Querida T.

Día 4.

¿Te acordás de esa vez que llegué llorando a tu casa? Nos estábamos por mudar y mis hermanas querían la pieza rosa, el más luminoso pero más pequeño de los cuartos disponibles, aunque ellas eran dos. A mí, entonces, iba a tocarme la pieza azul, la opaca, la enorme. Y en la pieza iban a ponerme el escritorio grande, y en el placard iban a ponerme las toallas, los toallones, las sábanas, los abrigos de invierno. Y yo lloraba porque las iba a tener todo el día adentro de mi pieza, porque iban a entrar y a salir todo el tiempo, porque iban a hacer la tarea en el escritorio que yo no quería pero me tocaba a mí. Vos me escuchaste, me abrazaste, me secaste las lágrimas con tus manos siempre frías, como las mías. Y me dijiste que no pasaba nada. Que mis hermanas iban a tener su pieza y que no iban a estar en la mía. Que a lo mejor sí tenían que buscar cosas pero que no iban a detenerse. Que me estaba haciendo mucho problema pero que ninguno de esos escenarios imaginarios iba a pasar, y que si pasaban no iban a ser tan terribles. Y que la pieza iba a quedar bonita aunque fuera media oscura y triste, porque la iba a llenar de mis cosas y de mis libros y a hacerla mía, porque iba a transformarse en mi lugar.

En ese momento me sentí una tonta. Claro que no iba a ser tan terrible, si todo el asunto era una pavada. A lo mejor era que necesitaba llorar por algo. Porque no había podido elegir pieza, tal vez, porque nadie me había preguntado.

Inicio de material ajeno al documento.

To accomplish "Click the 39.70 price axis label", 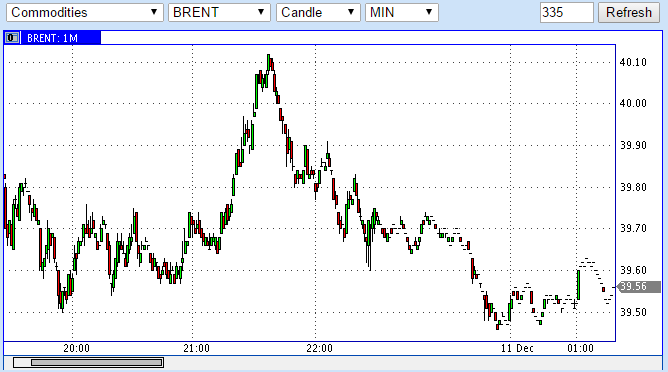I will coord(633,229).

Hoy me pasó algo similar. Ayer no podía dejar de llorar, me invadía la angustia. Por qué yo, por qué sola. Por qué nadie quiere hacerse cargo de una situación que nos atañe a todos. Por qué todos se abren y entonces quedo lidiando con algo que no me corresponde, que nunca me correspondió. Qué pasa si la situación empeora. No quiero y sin embargo sé que voy a estar, porque lo estoy eligiendo. Porque no puedo hacer de cuenta que no pasa nada, porque late, habla, se mueve, nos mira, se retuerce, protesta y necesita a alguien, a quien sea. Ayer no podía dejar de llorar y hoy apareció S. sin que la llamara, como intuyendo que estaba necesitando que me sacudieran. Le conté e hizo lo mismo que vos casi diez años atrás: me escuchó, me abrazó a la distancia y me dijo que me calmara, que no era tan terrible. Que si todos ya habían elegido, yo también tenía que elegir, y que no lo rumiara tanto. Que haga lo que tenga que hacer sin dibujar escenas imaginarias en mi cabeza, que si después vuelvo a mi casa preguntándome por qué, sintiéndome peor, entonces no le sirve a nadie. Que otros han pasado por cosas mucho peores y acá están, que nadie muere, que ni siquiera es como si estuviera realmente cargando con todo porque no, porque no es así. Que con las dificultades iré viendo que hacer a medida que vayan apareciendo. Que no me desespere y no me haga un mundo porque hay opciones, montones. Que voy a estar bien.

Y tiene razón, obvio, como vos la tuviste esa vez.

 

Creo que al final nunca te dije, pero mi pieza terminó siendo mía. Nada fue un problema: ni el placard ni el espacio ni nada. Me apropié de ese escritorio del que tanto renegué y nadie quiso mi pieza para nada aunque a mis hermanas la suya a veces les quedara chica. Y la pieza siguió siendo azul, enorme, un poco opaca, pero mía.

PD: Te extraño, pero no estoy triste. Soy un poquito vos todos los días.